GRAS: Sonja Hödl neue Bundesprecherin - Doris Gusenbauer übergibt Amt

Zugangsbeschränkungen: Hödl fordert Aufschub und gemeinsame Lösungen

Wien (OTS) - Doris Gusenbauer übergibt im Anschluss an die heutige konstituierende Sitzung der ÖH-Bundesvertretung ihr Amt als Bundessprecherin der Grünen & Alternativen StudentInnen (GRAS) an Sonja Hödl. Die Bundesvollversammlung der GRAS beschloß Hödl am Wochenende konsensual als neue Bundessprecherin.

Doris, die sich bereits auf ihre neue Aufgabe als Vorsitzende der ÖH Uni Wien freut, übergibt voller Zuversicht an Sonja: "Es war eine schöne und spannende Herausforderung die GRAS in der Öffentlichkeit zu repräsentieren. Die Arbeit in einem pluralistischen Kollektiv ist nicht immer leicht, aber fruchtbringender als alles andere. Sonja wird den erfolgreichen Weg der GRAS weiterführen, sie hat mein vollstes Vertrauen."

Die 22jährige Sonja Hödl ist wohnhaft in Wien und studiert an der Wirtschaftsuniversität Internationale Betriebswirtschaft "in der Endphase", wie sie hoffnungsvoll meint. Hödl arbeitete im ersten Jahr der scheidenden Exekutive im Presseteam der BV und ist seit 2003 UV-Mandatarin an der WU. Nach dem erfolgreichen Abschneiden der GRAS an der früher konservativen Hochburg WU, sorgte ihr spontaner Ruf am Wahlabend in Richtung ÖVP-AG "die sind am Boden" für eine der Anekdoten dieser Wahl.
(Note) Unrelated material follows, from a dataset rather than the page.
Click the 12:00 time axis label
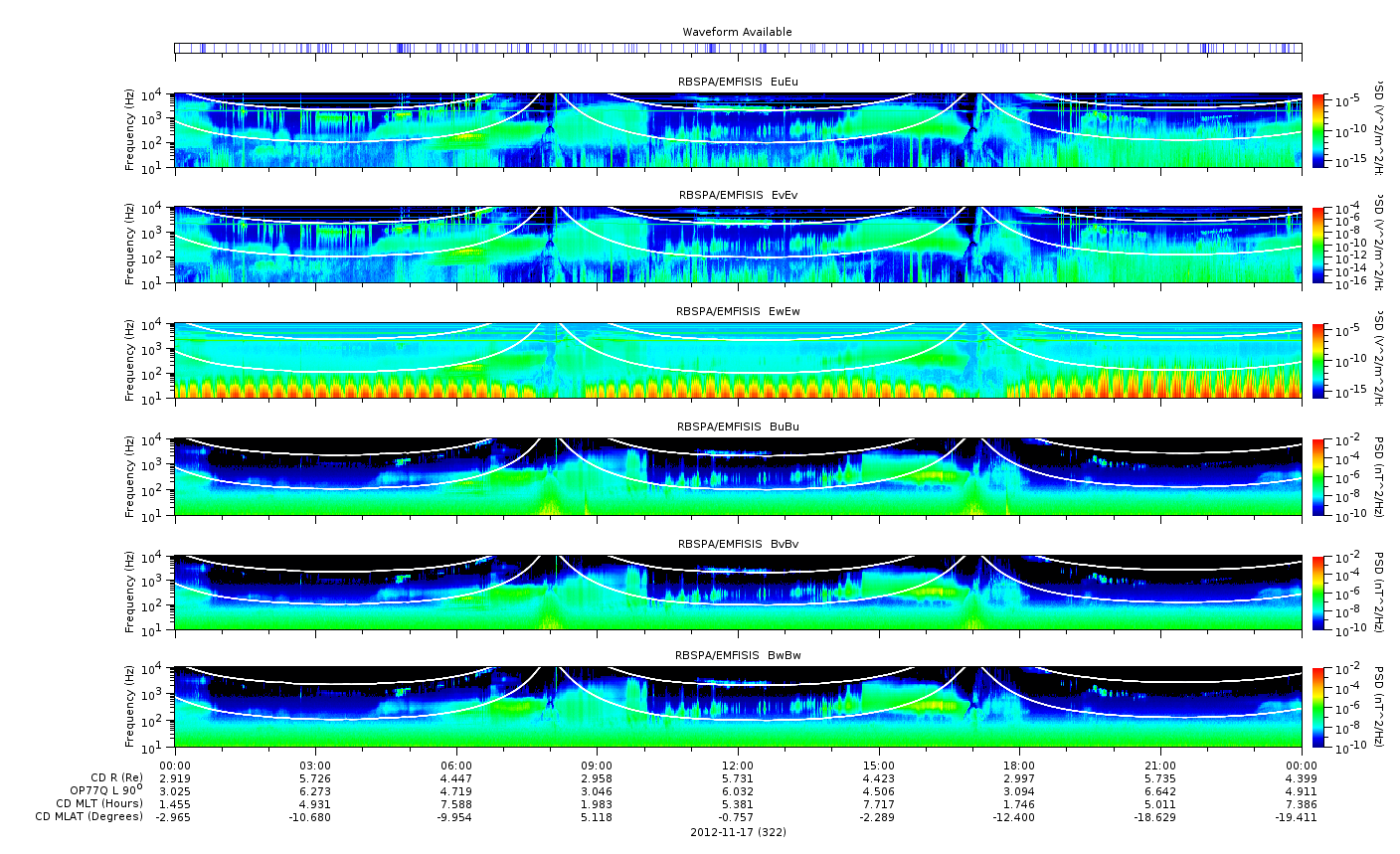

Kämpferisch zeigt sich die neue Bundessprecherin auch in Richtung Bildungsministerium und Rektorenkonferenz: "Ohne jegliches Gespräch mit der Vertretung der Studierenden die Pläne für Zugangsbeschränkungen in einer Husch-Pfusch-Aktion in ein Gesetz zu packen wird in einem Fiasko enden. Dass das Ministerium davon die Finger lassen sollte, hat es bereits mit dem HSG bewiesen, das an Absurditäten kaum zu übertreffen ist und vor dem VfGH nicht bestehen wird." Hödl fordert indes die Bundesregierung neuerlich auf, sofort mit der EU-Kommission einen Aufschub zu verhandeln. "Danach müssen wir uns endlich alle öffentlich an einen Tisch setzen, um gemeinsam Lösungen für die Probleme der Unis zu finden. Die Zeit der verschlossen Türen und Geheimverhandlungen im Ministerium muss der Vergangenheit angehören", so abschließend Hödl, die sich auch Klarheit durch die Beantwortung der parlamentarische Anfrage durch Ministerin Gehrer erwartet.